I looked over at her again and watched as a tear streaked down her face, into her scarf.

“Ya know, the last thing he told me about true love, is that it’s lifelong.” I reached into my bag and pulled out the empty red Gatorade bottle. I handed it to her, then I took out the blue one and set it against Mikah’s tombstone. “If he could see this, or somehow know this… This would be another one of those moments. One of the one that takes his breath away, and makes him fall even more in love with you.”

She looked up at me for a moment, before she gave in fully to the tears. It was only as I was walking away that I realized my own eyes were hot. The the feeling in my stomach had only gotten more intense, and I was having a hard time steadying my breath too. It was only as I felt hot water run down my cheek that I realized that Mikah had finally gotten to me. I wasn’t even part of any of this, but just remembering him talk about it, and seeing her come back, knowing she remembered that story just like he did, made me feel the pain too. And I instantly knew why I never wanted to experience this first hand.

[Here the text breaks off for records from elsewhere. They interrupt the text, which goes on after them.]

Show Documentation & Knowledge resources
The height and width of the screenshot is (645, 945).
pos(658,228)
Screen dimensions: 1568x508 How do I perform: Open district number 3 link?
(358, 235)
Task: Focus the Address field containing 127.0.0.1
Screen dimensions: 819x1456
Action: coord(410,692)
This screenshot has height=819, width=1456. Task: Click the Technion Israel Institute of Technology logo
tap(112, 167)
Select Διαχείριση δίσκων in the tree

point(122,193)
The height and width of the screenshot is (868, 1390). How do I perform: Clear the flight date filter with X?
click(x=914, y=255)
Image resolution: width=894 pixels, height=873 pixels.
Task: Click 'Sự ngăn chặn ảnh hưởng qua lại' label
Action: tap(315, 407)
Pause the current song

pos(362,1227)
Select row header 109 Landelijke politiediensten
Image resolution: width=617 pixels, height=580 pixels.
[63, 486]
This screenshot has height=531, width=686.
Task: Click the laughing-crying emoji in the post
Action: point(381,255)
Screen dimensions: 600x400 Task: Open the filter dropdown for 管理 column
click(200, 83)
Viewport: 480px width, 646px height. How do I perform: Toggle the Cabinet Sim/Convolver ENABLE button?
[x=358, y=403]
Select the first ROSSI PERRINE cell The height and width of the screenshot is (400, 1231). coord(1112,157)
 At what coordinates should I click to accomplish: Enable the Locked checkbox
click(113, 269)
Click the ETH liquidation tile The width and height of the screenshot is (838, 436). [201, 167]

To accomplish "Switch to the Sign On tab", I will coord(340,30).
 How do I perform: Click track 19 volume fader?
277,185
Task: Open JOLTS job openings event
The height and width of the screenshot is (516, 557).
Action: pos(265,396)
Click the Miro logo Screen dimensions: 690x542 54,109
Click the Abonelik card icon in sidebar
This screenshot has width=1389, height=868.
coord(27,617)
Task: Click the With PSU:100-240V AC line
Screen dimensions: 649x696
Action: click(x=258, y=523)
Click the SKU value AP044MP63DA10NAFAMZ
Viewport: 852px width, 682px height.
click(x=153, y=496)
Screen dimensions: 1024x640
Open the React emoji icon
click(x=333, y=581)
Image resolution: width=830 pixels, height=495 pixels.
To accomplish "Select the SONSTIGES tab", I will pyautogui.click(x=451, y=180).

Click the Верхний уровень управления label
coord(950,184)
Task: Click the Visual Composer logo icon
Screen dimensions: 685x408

“Why do you come back?” I asked, turning, voice shaky and raising in volume. “This didn’t even have anything to fucking do with me, and it hurts to know. Why do you come back if you know it’s only going to hurt you too?”

“Didn’t you ever listen to him? He said that when you live a life with these experiences, everything is more intense. You love like you’ve never known, but you feel pain like you couldn’t imagine. They come together, you can’t have one without the other, even if you wanted to. That’s part of the beauty he saw in it. That everything— every raw human emotion— was more intense than you could possibly imagine. But when you feel pain like that, you know… You know you can still love with every part of you.”

I walked away, feeling like a fool, my thoughts once again tangled up in Mikah's ideals. Mikah had been getting through to me all along. He knew. He knew that I would be capable of finding whatever it is he was talking about too. Maybe, just for him, when I find it, I’d give it a chance.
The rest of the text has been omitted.